By Fran Kritz
In the last year and a half, doctors in California have seen about twenty cases of what may be a new disease. Patients, usually children, quickly and permanently lose muscle function in an arm or leg, sometimes, but not always after having respiratory symptoms. According to a recent update by UCSF, although the newly identified illness shares some features with polio—which killed and disabled tens of thousands of people in the U.S. before a vaccine was developed in the 1950s –the new condition is not the same disease as polio.
UCSF researchers who will report on the disease at the American Academy of Neurology meeting next month say the cause of the disease is still unknown, but a strong possibility is that it is caused by a virus known as enterovirus-68, which was detected in two of five cases that the UCSF researchers will report on. A similar type of rare paralysis caused by a virus related to enterovirus-68 has been reported for many years in Asia and Australia. The researchers say the newly identified disease may also be an autoimmune disease.
The current illness is extremely rare, and does not represent an epidemic, according to the UCSF researchers. No clusters of cases have been reported and there don’t seem to be any connections among the children who have contracted the disease.
While the polio vaccine does not appear to protect against the newly identified disease, parents and doctors are being advised to give the vaccine to children to protect them against polio.
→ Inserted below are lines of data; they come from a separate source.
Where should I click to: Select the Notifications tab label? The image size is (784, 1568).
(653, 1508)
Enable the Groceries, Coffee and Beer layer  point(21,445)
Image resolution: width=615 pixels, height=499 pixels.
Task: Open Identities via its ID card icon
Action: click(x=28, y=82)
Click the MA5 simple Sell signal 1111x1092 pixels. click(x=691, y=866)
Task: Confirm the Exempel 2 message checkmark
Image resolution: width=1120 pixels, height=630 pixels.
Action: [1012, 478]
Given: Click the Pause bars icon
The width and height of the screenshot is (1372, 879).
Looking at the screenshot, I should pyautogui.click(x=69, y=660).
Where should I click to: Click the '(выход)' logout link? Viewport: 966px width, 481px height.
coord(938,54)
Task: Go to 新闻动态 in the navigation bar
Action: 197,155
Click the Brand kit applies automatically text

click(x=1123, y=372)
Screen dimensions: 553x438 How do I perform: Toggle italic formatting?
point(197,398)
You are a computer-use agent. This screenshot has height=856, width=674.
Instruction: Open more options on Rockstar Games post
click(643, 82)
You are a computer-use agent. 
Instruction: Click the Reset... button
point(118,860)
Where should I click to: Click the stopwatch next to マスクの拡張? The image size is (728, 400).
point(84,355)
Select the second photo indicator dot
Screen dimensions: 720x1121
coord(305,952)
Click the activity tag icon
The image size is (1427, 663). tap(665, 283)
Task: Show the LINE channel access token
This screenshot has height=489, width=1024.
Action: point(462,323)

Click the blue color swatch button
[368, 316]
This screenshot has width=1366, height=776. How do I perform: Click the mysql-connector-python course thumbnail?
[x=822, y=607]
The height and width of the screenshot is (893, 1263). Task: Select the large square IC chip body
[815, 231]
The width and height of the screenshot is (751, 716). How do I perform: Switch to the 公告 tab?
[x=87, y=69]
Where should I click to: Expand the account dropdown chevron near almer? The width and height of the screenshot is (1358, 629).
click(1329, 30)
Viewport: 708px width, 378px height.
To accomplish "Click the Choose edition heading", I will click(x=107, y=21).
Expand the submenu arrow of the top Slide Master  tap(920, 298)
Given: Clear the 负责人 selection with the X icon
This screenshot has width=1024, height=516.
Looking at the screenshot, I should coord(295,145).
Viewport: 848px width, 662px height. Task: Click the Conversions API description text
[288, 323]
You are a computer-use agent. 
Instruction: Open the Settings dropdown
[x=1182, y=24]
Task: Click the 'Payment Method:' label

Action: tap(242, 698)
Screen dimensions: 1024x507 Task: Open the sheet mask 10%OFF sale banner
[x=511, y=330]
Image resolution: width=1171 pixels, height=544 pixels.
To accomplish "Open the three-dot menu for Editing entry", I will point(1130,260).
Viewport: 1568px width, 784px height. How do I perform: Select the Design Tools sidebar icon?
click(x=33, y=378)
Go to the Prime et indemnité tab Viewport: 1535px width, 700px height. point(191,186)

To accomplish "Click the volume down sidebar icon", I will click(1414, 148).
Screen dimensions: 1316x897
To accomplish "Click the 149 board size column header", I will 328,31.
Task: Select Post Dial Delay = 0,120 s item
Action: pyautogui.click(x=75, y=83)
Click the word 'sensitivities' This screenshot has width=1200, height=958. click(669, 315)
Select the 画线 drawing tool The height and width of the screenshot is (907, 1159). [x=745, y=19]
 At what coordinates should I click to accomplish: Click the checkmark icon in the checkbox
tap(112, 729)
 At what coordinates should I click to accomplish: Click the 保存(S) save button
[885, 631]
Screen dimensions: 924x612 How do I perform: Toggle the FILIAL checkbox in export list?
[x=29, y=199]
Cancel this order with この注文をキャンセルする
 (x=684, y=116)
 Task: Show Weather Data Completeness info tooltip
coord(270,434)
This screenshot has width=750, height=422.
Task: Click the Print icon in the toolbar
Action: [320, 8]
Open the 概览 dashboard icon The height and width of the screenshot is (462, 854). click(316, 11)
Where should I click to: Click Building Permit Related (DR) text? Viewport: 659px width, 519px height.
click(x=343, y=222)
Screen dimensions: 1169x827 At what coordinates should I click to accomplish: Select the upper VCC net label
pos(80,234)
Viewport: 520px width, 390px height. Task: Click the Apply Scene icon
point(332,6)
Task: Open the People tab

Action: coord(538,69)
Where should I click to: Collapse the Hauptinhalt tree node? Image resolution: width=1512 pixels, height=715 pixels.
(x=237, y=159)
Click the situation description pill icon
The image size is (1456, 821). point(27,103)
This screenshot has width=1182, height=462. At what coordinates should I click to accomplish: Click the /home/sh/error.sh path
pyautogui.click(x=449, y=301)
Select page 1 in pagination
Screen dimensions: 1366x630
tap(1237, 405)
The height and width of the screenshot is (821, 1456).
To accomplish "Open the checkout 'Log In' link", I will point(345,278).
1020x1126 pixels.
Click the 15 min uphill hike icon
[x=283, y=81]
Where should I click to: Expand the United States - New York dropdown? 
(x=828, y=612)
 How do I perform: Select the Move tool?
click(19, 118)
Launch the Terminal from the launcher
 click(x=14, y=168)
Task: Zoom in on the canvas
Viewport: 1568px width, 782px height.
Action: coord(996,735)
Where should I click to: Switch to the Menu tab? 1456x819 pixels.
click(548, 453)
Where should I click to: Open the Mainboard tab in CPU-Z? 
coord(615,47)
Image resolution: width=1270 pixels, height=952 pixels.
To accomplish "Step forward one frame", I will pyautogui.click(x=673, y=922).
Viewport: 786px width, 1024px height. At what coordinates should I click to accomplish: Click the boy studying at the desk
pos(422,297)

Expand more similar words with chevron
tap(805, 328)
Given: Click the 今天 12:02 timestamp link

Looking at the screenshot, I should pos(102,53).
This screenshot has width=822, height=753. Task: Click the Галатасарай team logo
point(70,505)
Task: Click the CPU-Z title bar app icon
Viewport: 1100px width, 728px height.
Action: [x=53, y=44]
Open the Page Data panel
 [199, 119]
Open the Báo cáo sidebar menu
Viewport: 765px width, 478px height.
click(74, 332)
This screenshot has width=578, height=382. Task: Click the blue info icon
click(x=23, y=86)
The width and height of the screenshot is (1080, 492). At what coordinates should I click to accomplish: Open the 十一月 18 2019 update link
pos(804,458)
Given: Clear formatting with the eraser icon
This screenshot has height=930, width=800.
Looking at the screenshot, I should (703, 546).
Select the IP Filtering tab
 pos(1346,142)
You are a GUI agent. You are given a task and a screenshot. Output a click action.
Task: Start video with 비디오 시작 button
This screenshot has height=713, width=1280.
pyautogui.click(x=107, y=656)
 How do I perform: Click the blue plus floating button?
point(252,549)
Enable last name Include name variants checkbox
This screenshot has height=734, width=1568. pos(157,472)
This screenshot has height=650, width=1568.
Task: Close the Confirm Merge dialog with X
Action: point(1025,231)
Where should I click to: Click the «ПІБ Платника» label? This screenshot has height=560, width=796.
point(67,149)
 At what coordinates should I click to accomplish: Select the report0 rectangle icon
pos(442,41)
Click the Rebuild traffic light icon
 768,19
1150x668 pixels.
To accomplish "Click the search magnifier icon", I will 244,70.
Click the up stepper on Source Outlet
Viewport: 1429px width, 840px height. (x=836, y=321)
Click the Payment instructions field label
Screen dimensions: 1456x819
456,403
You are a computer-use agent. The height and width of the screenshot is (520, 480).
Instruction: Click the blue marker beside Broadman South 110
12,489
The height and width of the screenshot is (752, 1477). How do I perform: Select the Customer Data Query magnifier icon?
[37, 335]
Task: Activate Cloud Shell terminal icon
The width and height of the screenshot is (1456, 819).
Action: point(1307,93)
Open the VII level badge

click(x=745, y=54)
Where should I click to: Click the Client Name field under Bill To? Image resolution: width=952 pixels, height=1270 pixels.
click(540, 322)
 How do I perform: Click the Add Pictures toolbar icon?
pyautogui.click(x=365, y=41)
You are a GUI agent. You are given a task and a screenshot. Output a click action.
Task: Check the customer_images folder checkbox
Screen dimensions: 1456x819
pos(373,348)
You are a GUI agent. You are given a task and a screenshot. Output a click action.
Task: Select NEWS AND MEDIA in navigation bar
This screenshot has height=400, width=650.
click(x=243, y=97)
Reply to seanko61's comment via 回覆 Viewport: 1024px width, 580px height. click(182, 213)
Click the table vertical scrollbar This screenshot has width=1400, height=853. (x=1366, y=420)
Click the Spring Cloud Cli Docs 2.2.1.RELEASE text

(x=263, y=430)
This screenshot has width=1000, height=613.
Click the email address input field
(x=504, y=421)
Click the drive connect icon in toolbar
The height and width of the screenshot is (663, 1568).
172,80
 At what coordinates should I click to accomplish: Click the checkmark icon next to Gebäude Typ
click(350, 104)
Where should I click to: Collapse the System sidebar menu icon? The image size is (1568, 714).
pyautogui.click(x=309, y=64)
UCSF and Stanford physicians are working with the California Department of Public Health to identify and track cases.
Keith Van Haren, M.D., a pediatric neurologist at Lucile Packard Children’s Hospital in Palo Alto and an instructor in neurology and neurological sciences at the Stanford School of Medicine who will be presenting data on five cases at the AAN conference says “we want to temper the concern, because, at the moment, [the newly identified disease] does not appear to represent a major epidemic but only a very rare phenomenon [and] we hope our efforts will help us develop prevention and treatment strategies in the future.
Adds Van Haren, “All children who show symptoms of paralysis should be seen immediately by a doctor.”
Recently, U.S. Senator Barbara Boxer (D-Calif) sent a letter to Tom Frieden, M.D., MPH, director of the Centers for Disease Control and Prevention, urging the center to undertake a geographic analysis of where the cases are occurring in California, and asked the agency to answer the following questions:
• What is the CDC doing to identify the cause of this disease?
• Could a virus, such as an enterovirus, be a cause of the disease?
• Could environmental factors and exposures be involved?
• Have you instituted national reporting of acute paralytic diseases? If not, why not?
So far, the CDC has not become involved in the investigations.